● **Your assignment**:
Could you copy every line of the data that contains the word "pixels"?

═════ Available data

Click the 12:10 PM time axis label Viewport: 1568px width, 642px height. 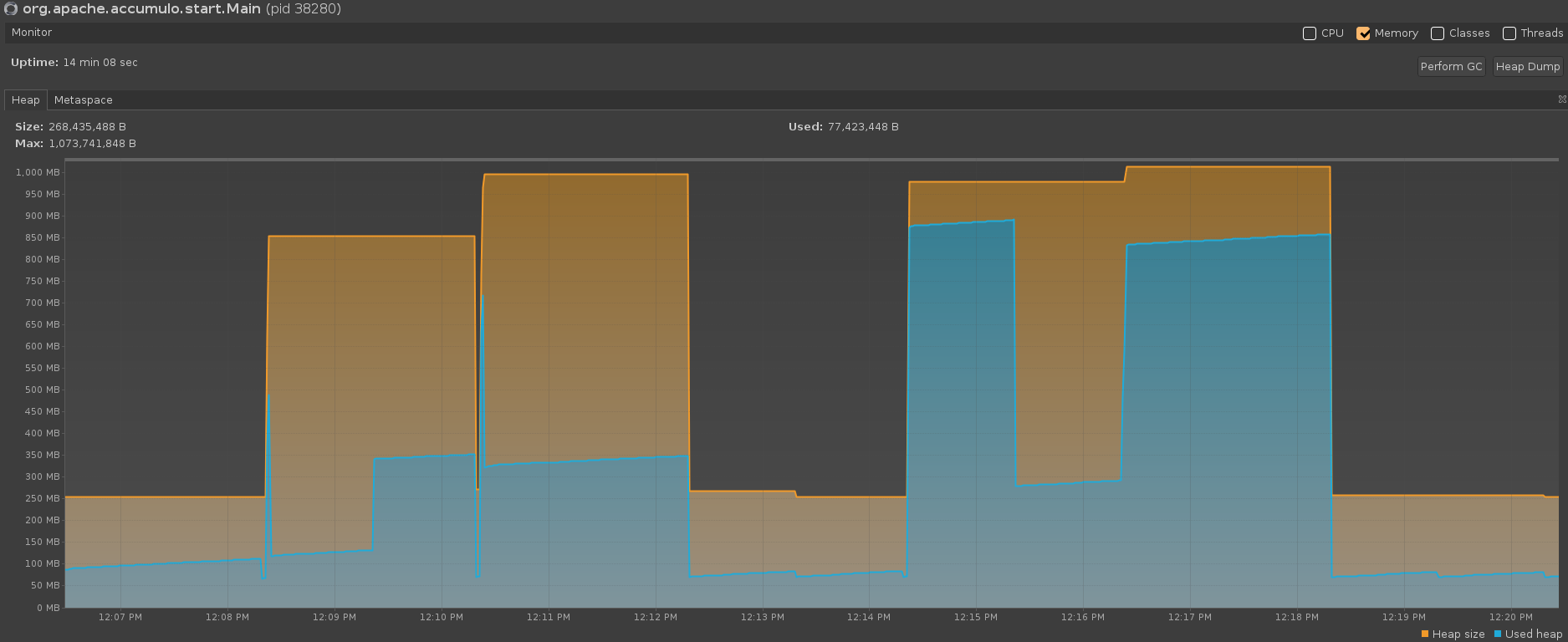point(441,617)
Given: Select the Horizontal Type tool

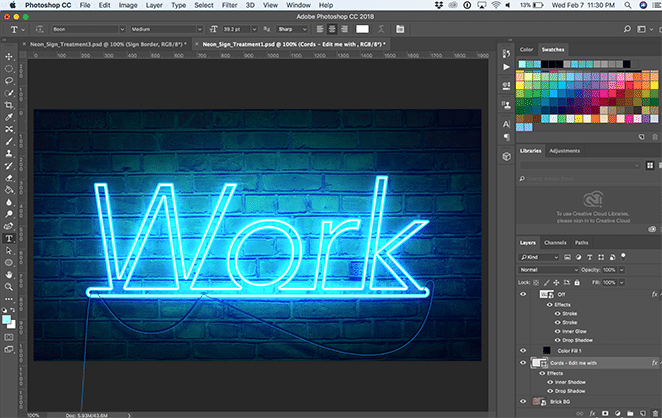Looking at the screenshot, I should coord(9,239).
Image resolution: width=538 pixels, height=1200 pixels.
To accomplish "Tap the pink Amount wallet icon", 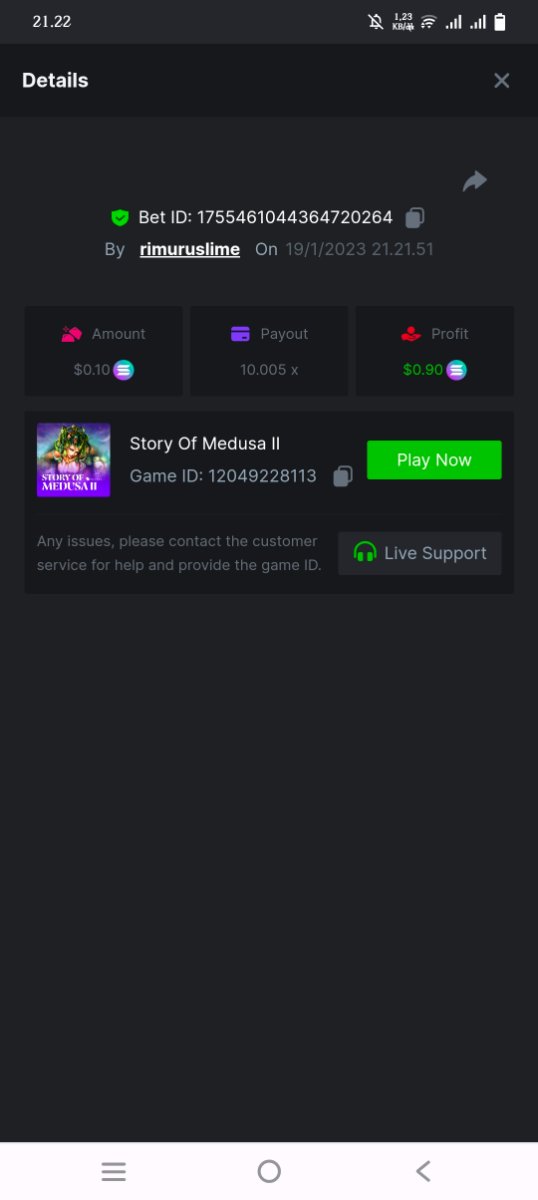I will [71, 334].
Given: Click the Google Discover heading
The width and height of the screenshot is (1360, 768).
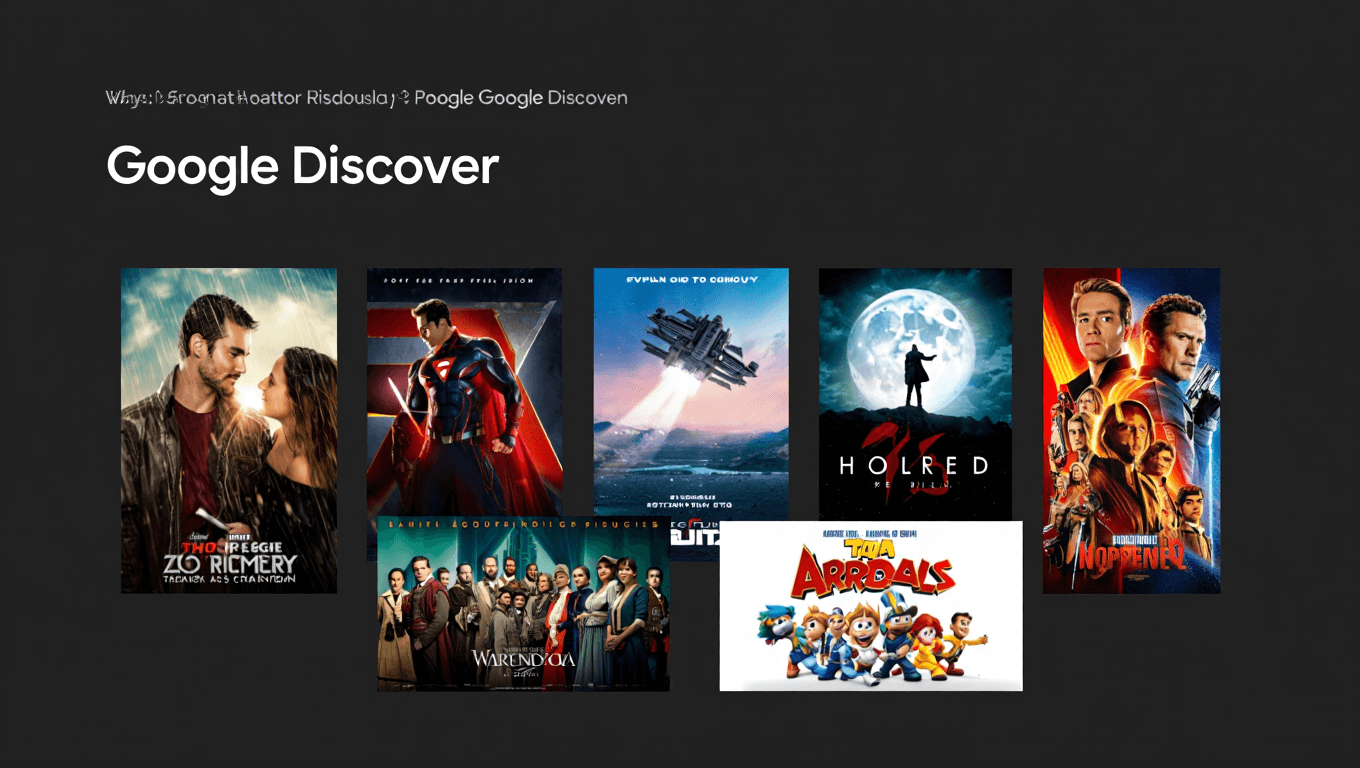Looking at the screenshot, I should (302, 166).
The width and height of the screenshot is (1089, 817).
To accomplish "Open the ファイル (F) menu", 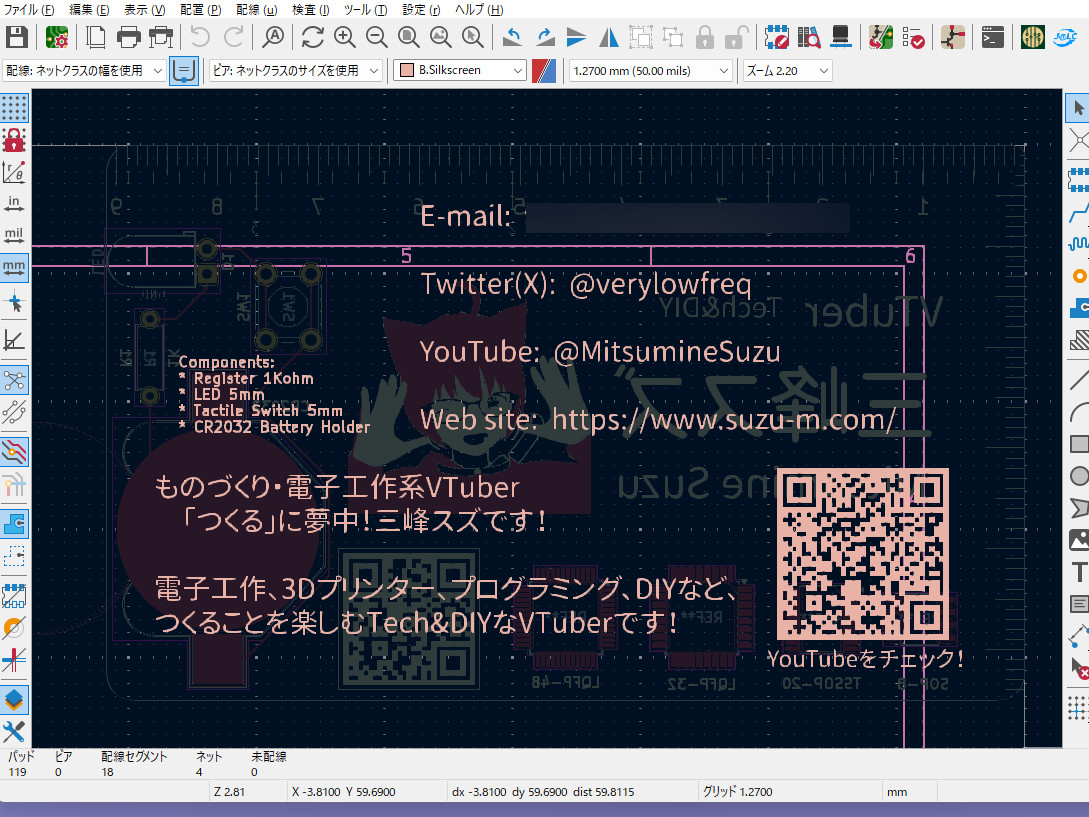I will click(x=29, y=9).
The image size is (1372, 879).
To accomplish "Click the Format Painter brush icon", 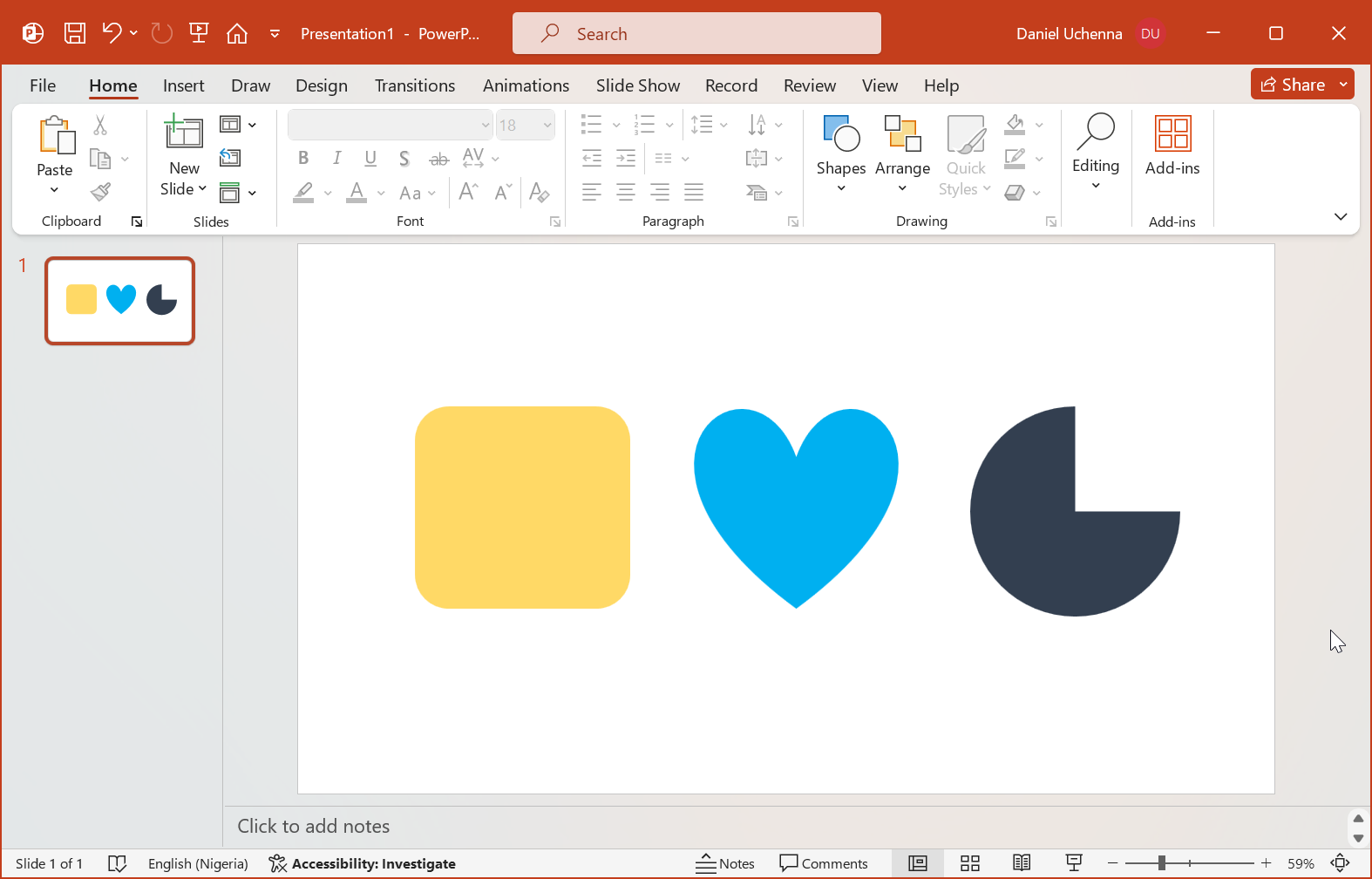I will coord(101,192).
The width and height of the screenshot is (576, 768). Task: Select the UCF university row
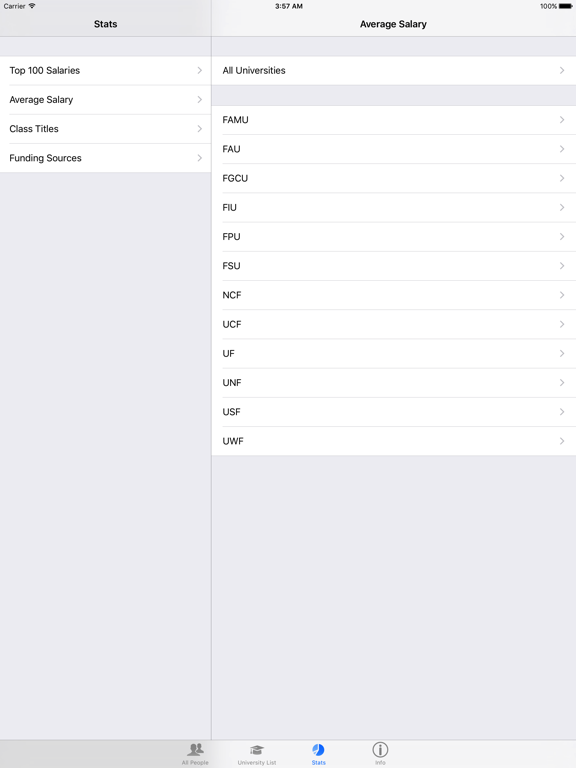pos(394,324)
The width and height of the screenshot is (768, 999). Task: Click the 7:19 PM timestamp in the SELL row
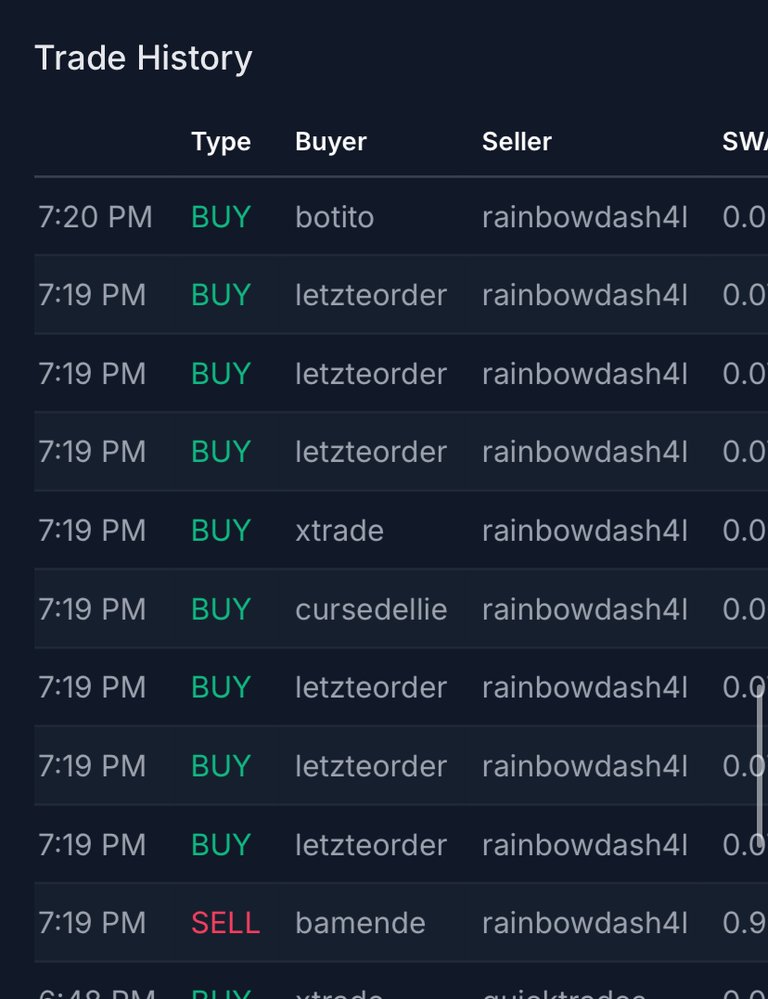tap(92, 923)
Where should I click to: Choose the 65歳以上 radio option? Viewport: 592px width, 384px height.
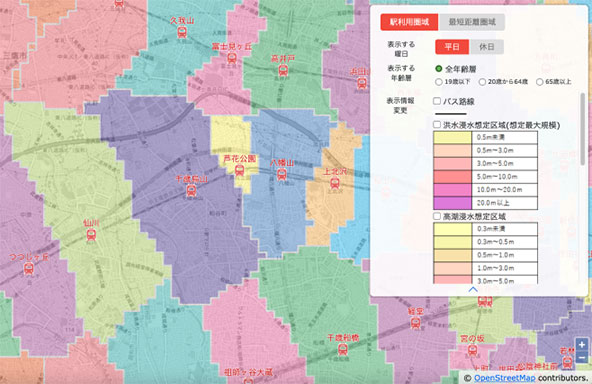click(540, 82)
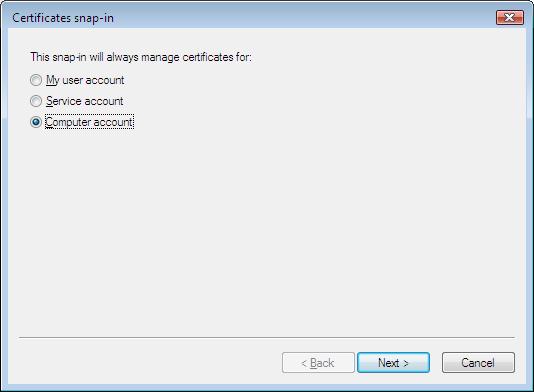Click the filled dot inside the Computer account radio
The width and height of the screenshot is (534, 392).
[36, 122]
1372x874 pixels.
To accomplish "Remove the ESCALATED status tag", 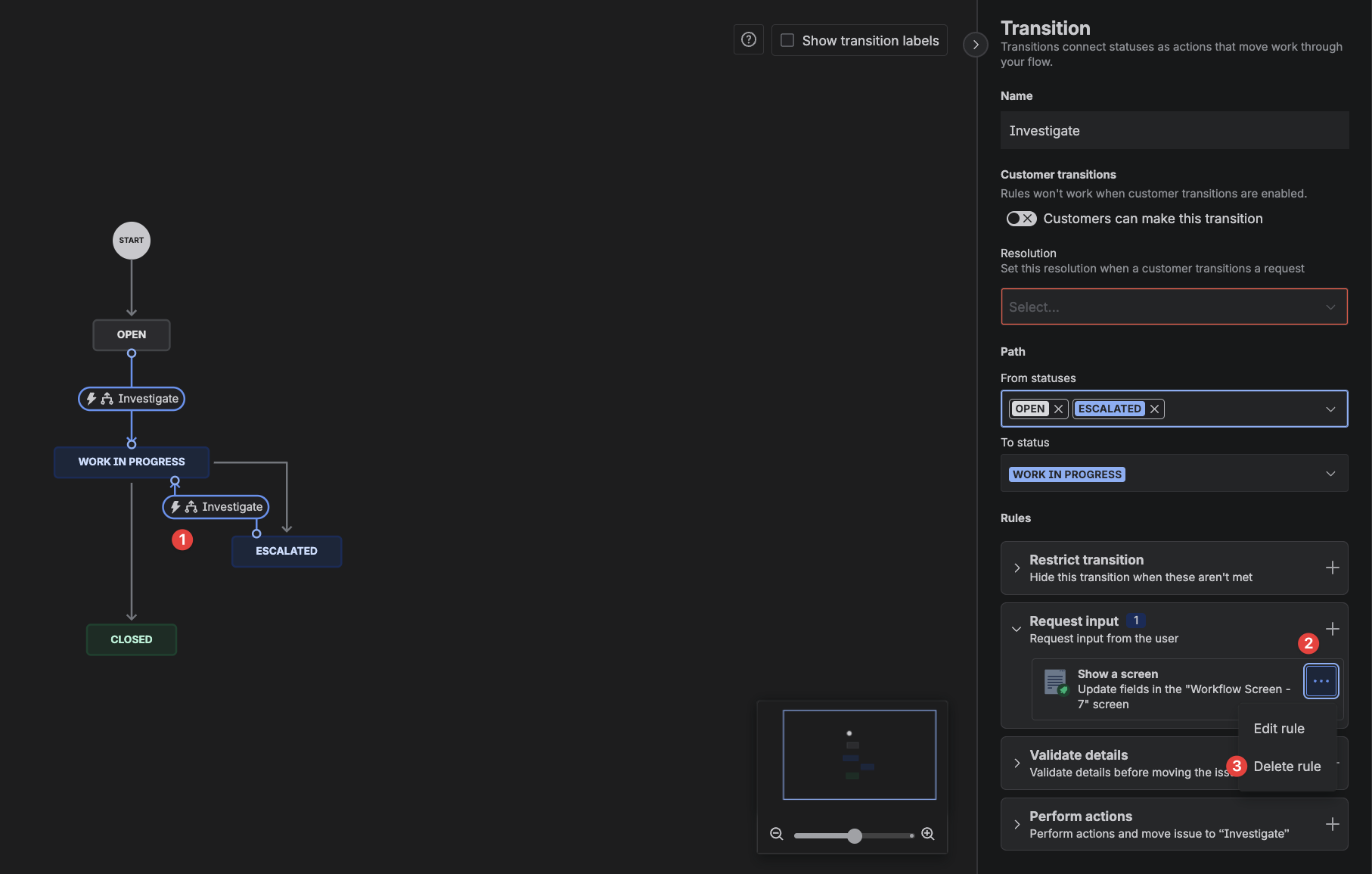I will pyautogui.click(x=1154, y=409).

══════════

● **Answer to this problem**:
Image resolution: width=538 pixels, height=1200 pixels.
1372x874 pixels.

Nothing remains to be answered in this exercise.